I kinda wonder how much it costs (more than I have I'm sure) because my first though on hearing the Sovereign Military Order of Malta could issue passports was how cool would that be? You'd probably be the only one to present that passport at the airport on any particular shift.
posted by Mitheral at 10:14 PM on July 20, 2019


The Sovereign Military Order of Malta is not the passport-selling entity. That's the Republic of Malta, which is the full-on nation state that governs the island.

I don't know how you get a SMOM passport - in most cases with non-state entities with statehood privileges, you become an officer at a certain level. A friend used to be a rapporteur for an ITU telecommunications standards committee (he signed off on V.32bis, modem fans!) and he had diplomatic status and a special passport as the ITU is part of the UN, and the UN has independent nation-state privileges. He used his privileges wisely - apparently, diplomatic status bods get access to uber-uber duty free booze, so he used to bring his Winnebago to Geneva, fill it full of orange juice and vodka ("The vodka cost less than the orange juice," he told me proudly) and put on some wild parties.

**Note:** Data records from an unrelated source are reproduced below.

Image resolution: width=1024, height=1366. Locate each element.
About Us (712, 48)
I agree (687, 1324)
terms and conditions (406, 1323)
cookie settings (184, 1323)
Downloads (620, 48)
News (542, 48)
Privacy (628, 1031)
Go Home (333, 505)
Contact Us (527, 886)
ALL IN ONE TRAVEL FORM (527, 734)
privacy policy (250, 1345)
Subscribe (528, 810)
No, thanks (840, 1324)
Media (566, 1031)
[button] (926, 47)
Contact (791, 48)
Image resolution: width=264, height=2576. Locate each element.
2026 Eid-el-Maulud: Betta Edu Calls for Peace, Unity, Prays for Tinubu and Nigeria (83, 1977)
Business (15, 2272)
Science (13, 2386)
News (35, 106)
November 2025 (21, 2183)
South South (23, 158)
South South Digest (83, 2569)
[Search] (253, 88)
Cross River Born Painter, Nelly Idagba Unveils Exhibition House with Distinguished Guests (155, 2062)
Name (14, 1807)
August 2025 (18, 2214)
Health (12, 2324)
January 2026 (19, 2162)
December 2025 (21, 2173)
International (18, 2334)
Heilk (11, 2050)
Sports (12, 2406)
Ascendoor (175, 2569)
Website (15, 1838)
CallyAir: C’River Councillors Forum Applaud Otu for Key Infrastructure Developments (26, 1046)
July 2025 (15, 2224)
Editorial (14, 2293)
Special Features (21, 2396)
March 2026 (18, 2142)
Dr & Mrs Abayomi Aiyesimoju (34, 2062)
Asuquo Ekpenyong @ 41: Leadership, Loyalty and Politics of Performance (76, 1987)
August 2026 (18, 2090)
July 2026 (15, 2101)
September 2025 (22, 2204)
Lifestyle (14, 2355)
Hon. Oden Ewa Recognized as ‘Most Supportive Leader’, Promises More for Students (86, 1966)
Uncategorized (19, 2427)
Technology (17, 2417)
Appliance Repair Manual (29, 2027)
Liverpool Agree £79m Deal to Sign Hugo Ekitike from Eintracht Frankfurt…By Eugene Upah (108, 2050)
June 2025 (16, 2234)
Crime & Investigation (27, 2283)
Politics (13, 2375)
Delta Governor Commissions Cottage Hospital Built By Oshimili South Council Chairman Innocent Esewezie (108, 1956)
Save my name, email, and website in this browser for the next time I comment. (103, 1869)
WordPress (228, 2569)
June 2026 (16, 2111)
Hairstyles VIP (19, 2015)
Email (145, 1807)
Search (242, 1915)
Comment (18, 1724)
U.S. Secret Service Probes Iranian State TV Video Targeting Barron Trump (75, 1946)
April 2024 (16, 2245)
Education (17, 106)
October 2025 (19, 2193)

Which may explain some of the madness that went on around 56k modem standards, but I digress.

Anyway, if you want to buy EU citizenship through the Republic of Malta, it's roughly half a million euros.

The Malta Residence and Visa Programme Regulations (MRVP) otherwise known as Malta Golden Visa, is aimed at third-country nationals individuals and families seeking to reside, settle and stay in Malta.

The Malta Golden Visa is available to both the main applicants and their dependents, subject to a background check and a financial investment as it follows:

Property Requirement

Purchase of minimum €270,000 for a property situated in Gozo or in the south of Malta, or €320,000 elsewhere in Malta

Rental of minimum €10,000 per annum for a property in Gozo or in the south of Malta, or €12,000 per annum elsewhere in Malta.

Investment Requirement

​Makes an investment of minimum €250,000 in government bonds
Contribution Requirement

​A minimum contribution of €30,000 for a family.

But this is controversial and lots of judicial and other groups in Europe are lobbying to get this shut down - for some reason, it's been popular with Russians with large bank balances and a reluctance to engage in conversation.

(Gozo is very nice, and my favourite bit of the Maltese archipelago. I had idyllic times there, drinking farmhouse wine, eating prickly pears, snorkelling in the spectacular underwater scenery, and collecting fossils in the corn-yellow limestone. Just avoid the Mafia's weed plantations on the north of the island, and you'll be fine.)